New Tony Awards Ruling on Classic Texts May Affect Current and Upcoming Shows


19 Sep 2002

The 2002-2003 Tony Award Administration Committee has announced the rules for the current Broadway season, which began in May. Included is a new rule about "classic" productions that could affect current and upcoming shows.



The 2002-2003 Tony Award Administration Committee has announced the rules for the current Broadway season, which began in May. Included is a new rule about "classic" productions that could affect current and upcoming shows.

The new rule states, "A play or musical that is determined by the Tony Awards Administration Committee (in its sole discretion) to be a 'classic' or in the historical or popular repertoire shall not be eligible for an Award in the Best Play or Best Musical Category but may be eligible in that appropriate Best Revival category."

Keith Sherman, a spokesman for the Tony Awards, confirmed the new rule, adding, "This language is included in a document for the new rules which was mailed this week to producers, managers, publicists, ad agencies, League members, Wing members, et cetera . . . Ultimately, all of these determinations are up to the Tony Administration Committee, but here, the guidelines for their determinations have been further specified."

Productions that might fall into this "Classics" category include:

Frankie and Johnny in the Clair de Lune, the hit Terrence McNally play at the Belasco Theatre, which had previous lives Off-Broadway and on screen, though the current version with Edie Falco and Stanley Tucci marks the play's Broadway premiere.
• The upcoming production of La Boheme, a new version of the classic Puccini opera staged by "Moulin Rouge" director Baz Luhrmann that begins previews at the Broadway Theatre on Nov. 26.
Flower Drum Song, the classic Rodgers and Hammerstein musical that features an all-new book by David Henry Hwang, which is being billed as "a new musical," although it played on Broadway in 1958 and later on the silver screen
Little Shop of Horrors, which will make its Broadway premiere in July after a lengthy run Off-Broadway in the 1980s and a film version.

The new rule may be a result of last season's controversy surrounding the nomination of Ivan Turgenev's Fortune's Fool in the Best Play category.
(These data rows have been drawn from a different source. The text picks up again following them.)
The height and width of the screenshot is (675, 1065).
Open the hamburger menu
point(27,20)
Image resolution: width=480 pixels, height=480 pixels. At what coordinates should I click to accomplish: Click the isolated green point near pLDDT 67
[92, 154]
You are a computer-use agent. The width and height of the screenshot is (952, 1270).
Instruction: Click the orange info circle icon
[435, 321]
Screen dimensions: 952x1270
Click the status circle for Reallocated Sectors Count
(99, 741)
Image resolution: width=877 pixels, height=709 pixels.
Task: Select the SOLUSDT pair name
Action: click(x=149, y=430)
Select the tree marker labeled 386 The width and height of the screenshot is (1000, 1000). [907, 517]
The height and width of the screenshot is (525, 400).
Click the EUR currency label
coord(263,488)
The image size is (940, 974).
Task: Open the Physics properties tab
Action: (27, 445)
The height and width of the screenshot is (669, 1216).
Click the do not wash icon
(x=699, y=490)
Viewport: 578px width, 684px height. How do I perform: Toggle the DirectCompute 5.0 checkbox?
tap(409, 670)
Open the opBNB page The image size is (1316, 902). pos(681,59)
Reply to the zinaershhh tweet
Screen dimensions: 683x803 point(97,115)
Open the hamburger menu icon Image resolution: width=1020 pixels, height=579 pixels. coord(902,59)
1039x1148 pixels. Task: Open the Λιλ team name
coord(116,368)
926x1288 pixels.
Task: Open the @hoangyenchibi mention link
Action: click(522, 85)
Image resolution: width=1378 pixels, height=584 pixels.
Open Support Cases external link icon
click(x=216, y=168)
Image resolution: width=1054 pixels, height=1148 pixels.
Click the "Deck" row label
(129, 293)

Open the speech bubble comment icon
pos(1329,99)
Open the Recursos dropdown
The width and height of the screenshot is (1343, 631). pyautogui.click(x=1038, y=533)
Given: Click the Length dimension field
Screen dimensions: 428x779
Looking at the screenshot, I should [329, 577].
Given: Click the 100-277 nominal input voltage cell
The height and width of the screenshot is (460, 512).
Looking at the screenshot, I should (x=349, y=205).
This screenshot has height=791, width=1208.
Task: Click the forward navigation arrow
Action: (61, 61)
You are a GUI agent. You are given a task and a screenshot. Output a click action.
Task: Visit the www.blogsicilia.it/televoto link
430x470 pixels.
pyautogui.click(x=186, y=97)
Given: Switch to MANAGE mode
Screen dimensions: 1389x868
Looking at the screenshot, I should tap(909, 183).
Though the work is over 100 years old, it was the play's Broadway debut, so it was deemed eligible for the Best Play prize. Featuring a new adaptation by Mike Poulton, the play lost the Tony to Edward Albee's The Goat or Who Is Sylvia?

Another old play recently allowed to complete in the best new play category was Indiscretions, a 1938 Jean Cocteau work originally called Les Parents Terribles which received its Broadway debut in 1995.